[Records from a data source]
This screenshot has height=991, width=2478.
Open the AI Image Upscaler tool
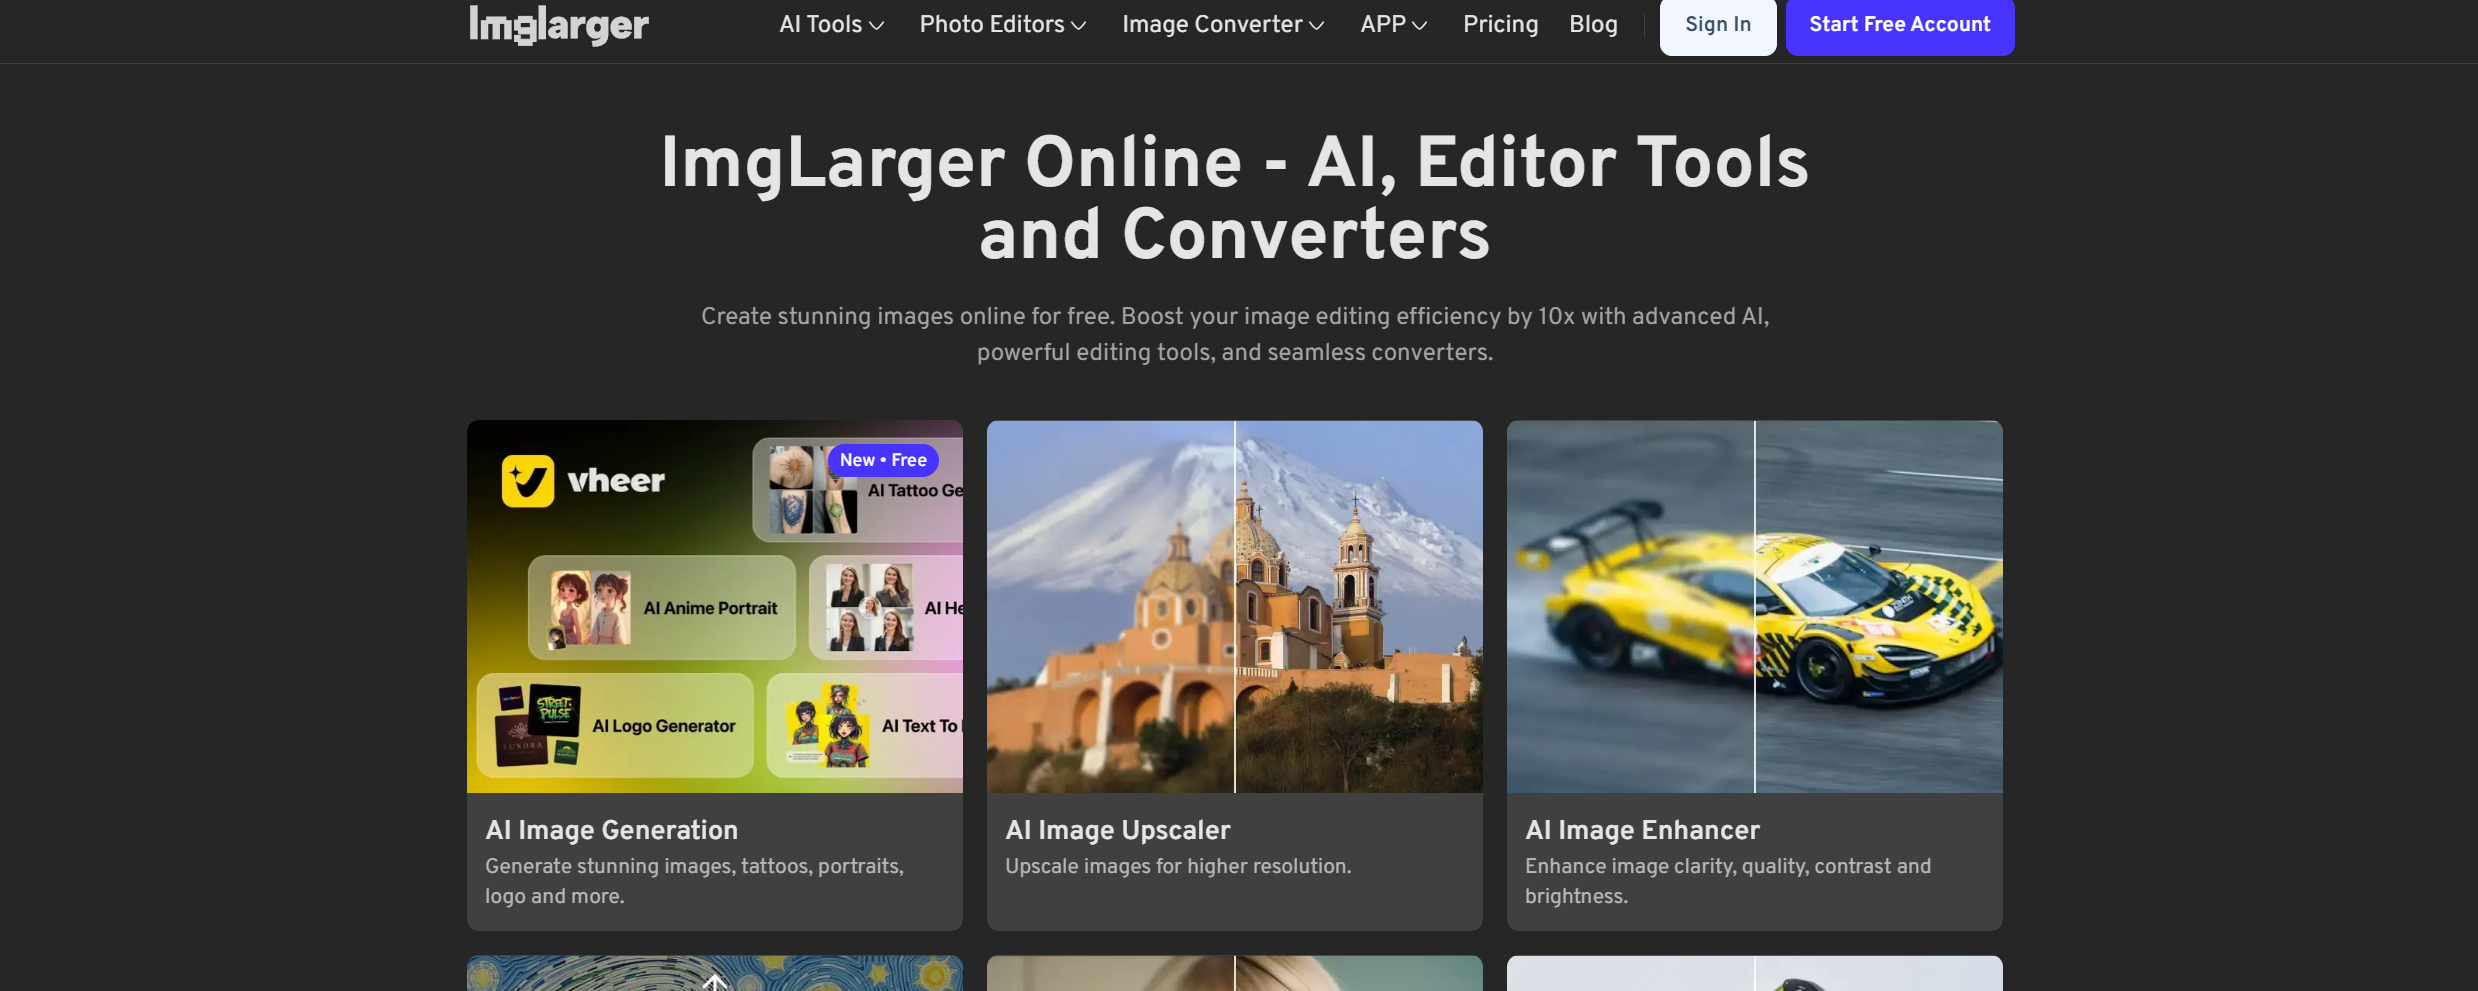point(1117,830)
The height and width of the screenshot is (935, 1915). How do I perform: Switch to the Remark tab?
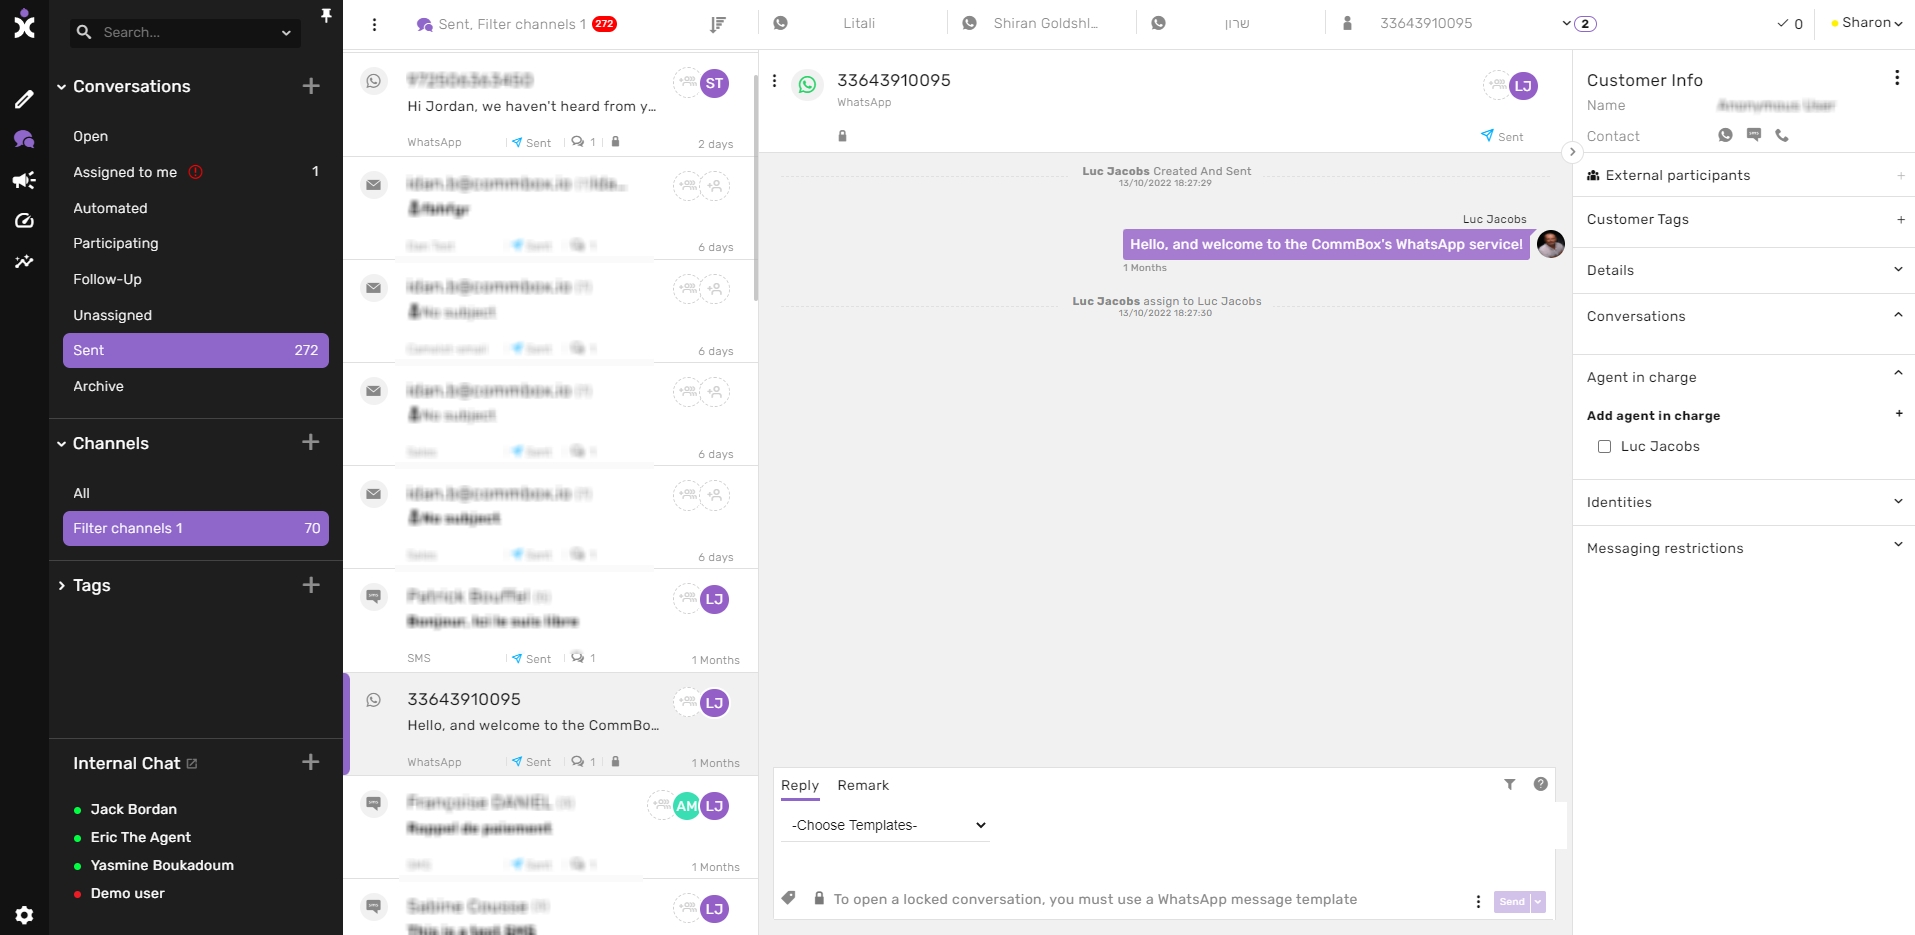[x=862, y=786]
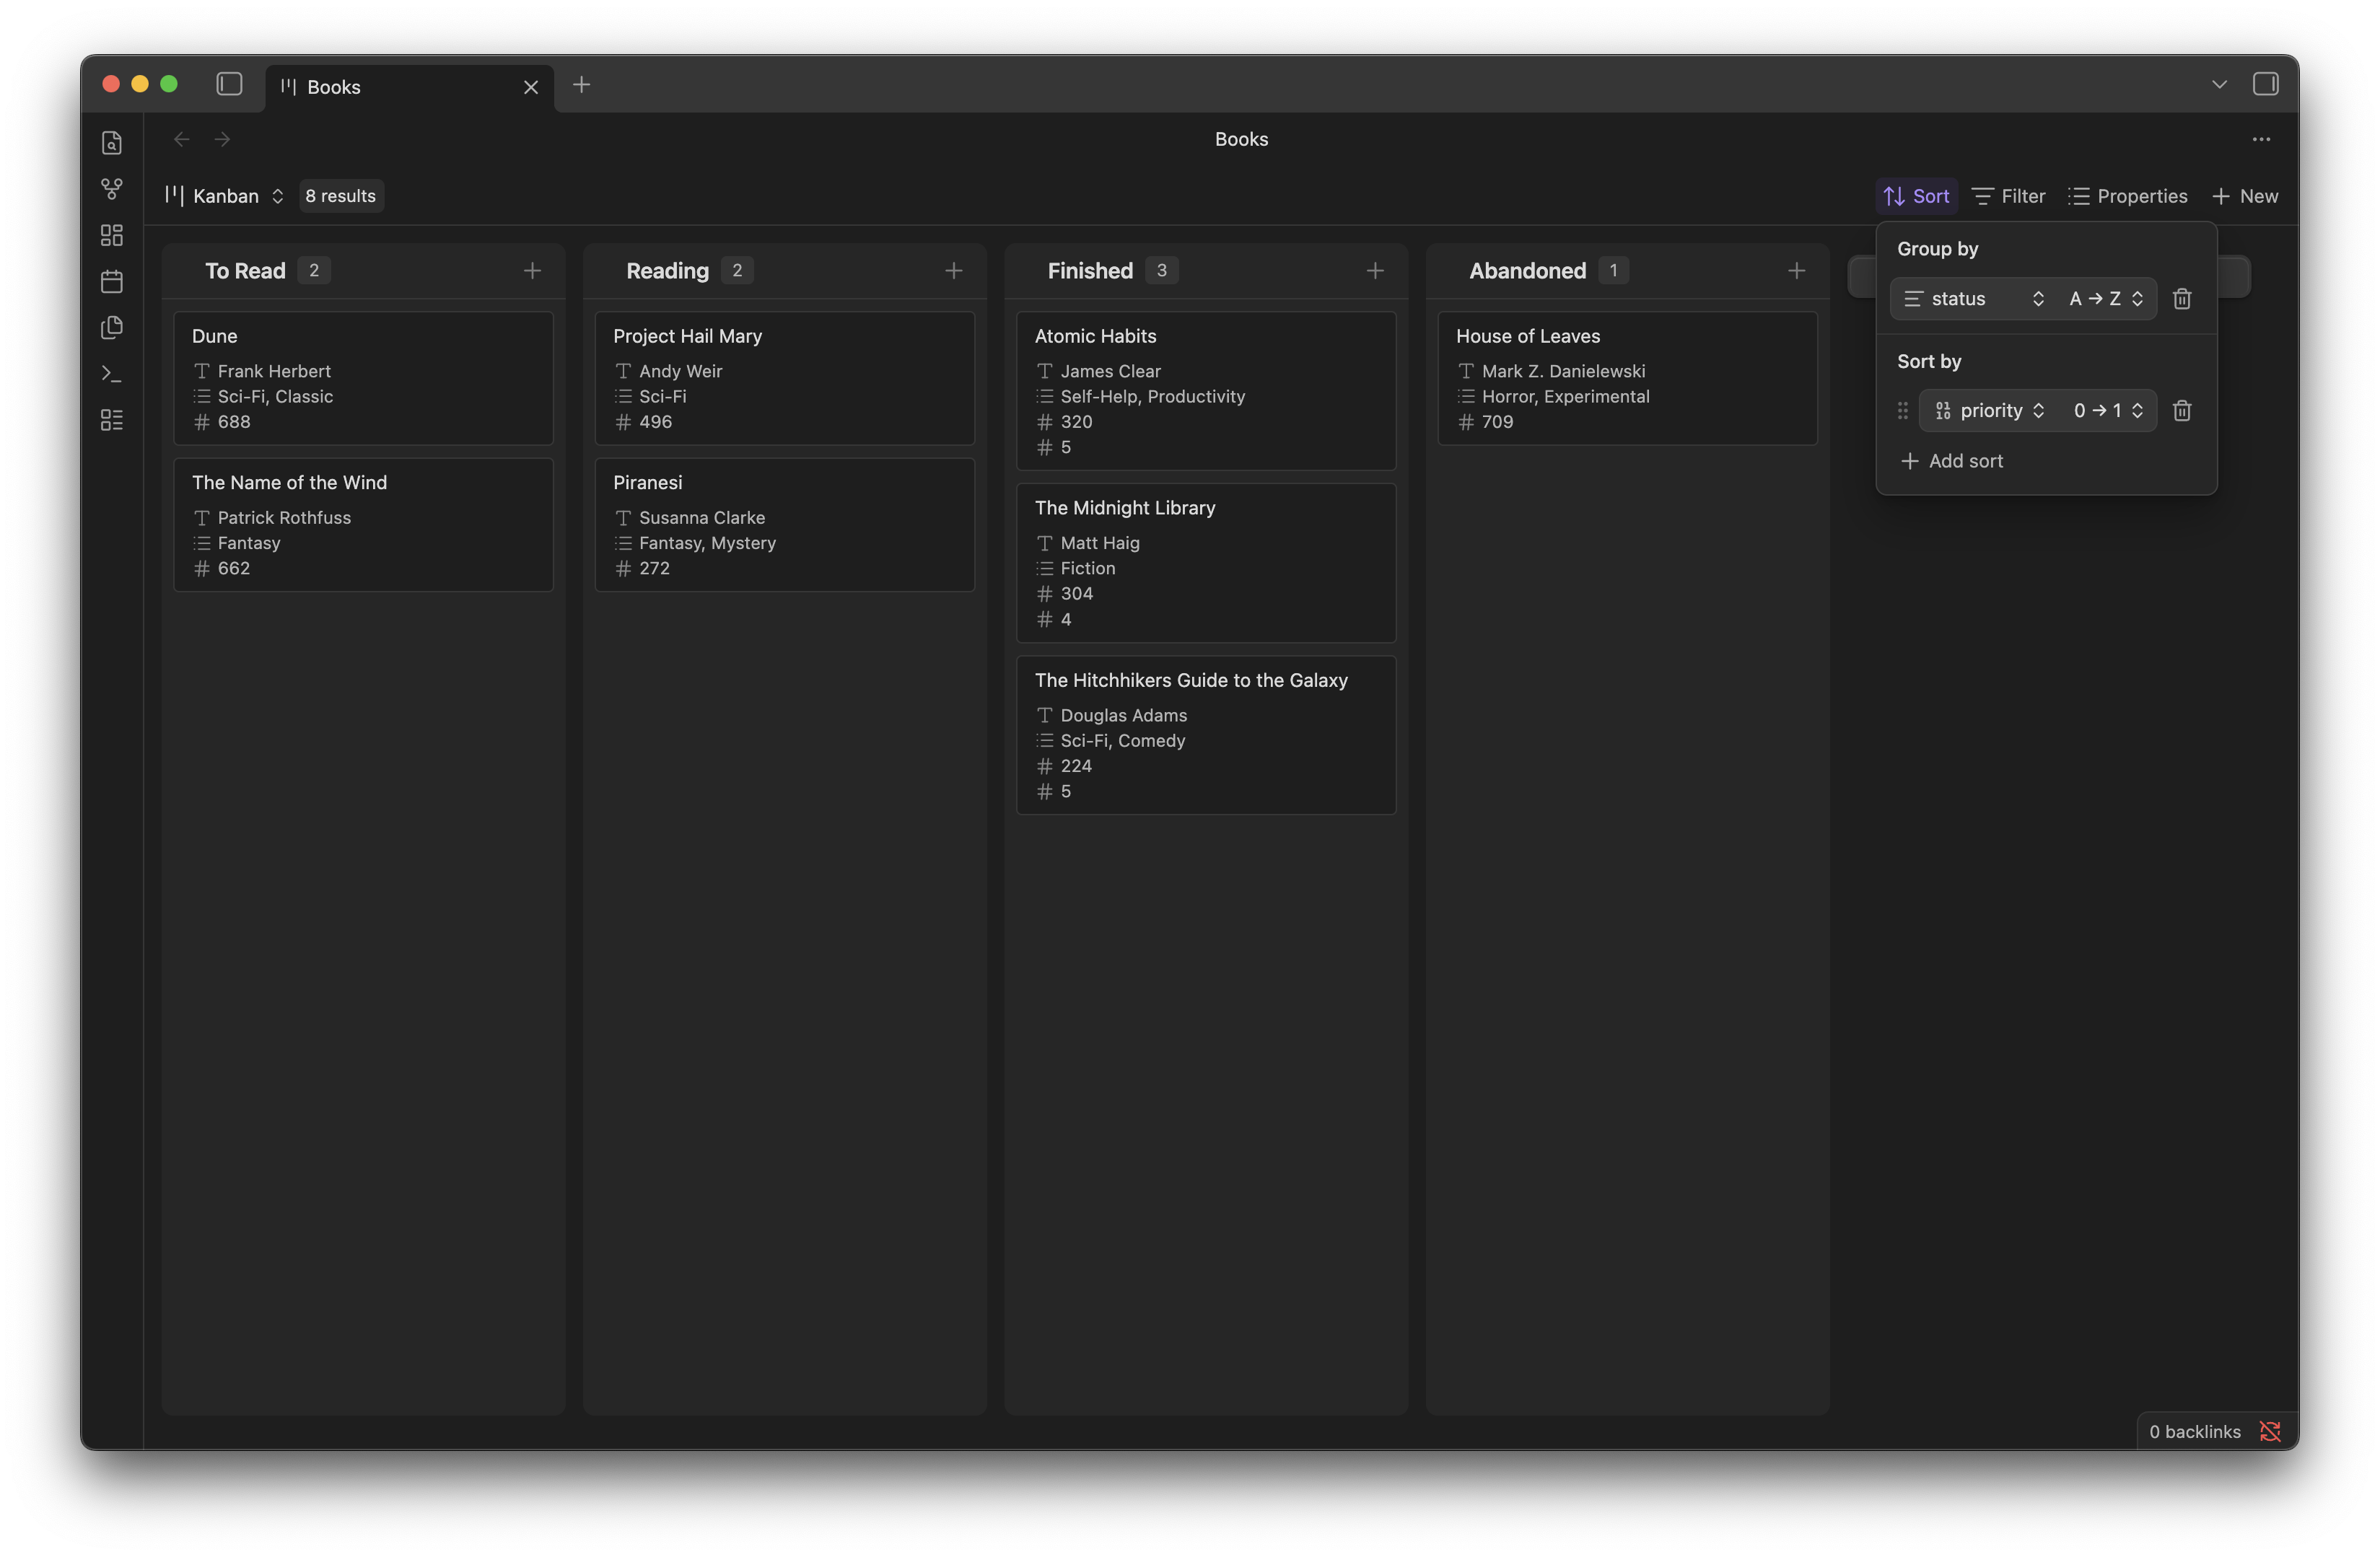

- [Problem details]
Reproduce the records above exactly, leaving out every picture they contain.

- [The completed task]
This screenshot has height=991, width=2478.
Open the AI Image Upscaler tool
point(1117,830)
The height and width of the screenshot is (935, 1915). How do I perform: Switch to the Remark tab?
[x=862, y=786]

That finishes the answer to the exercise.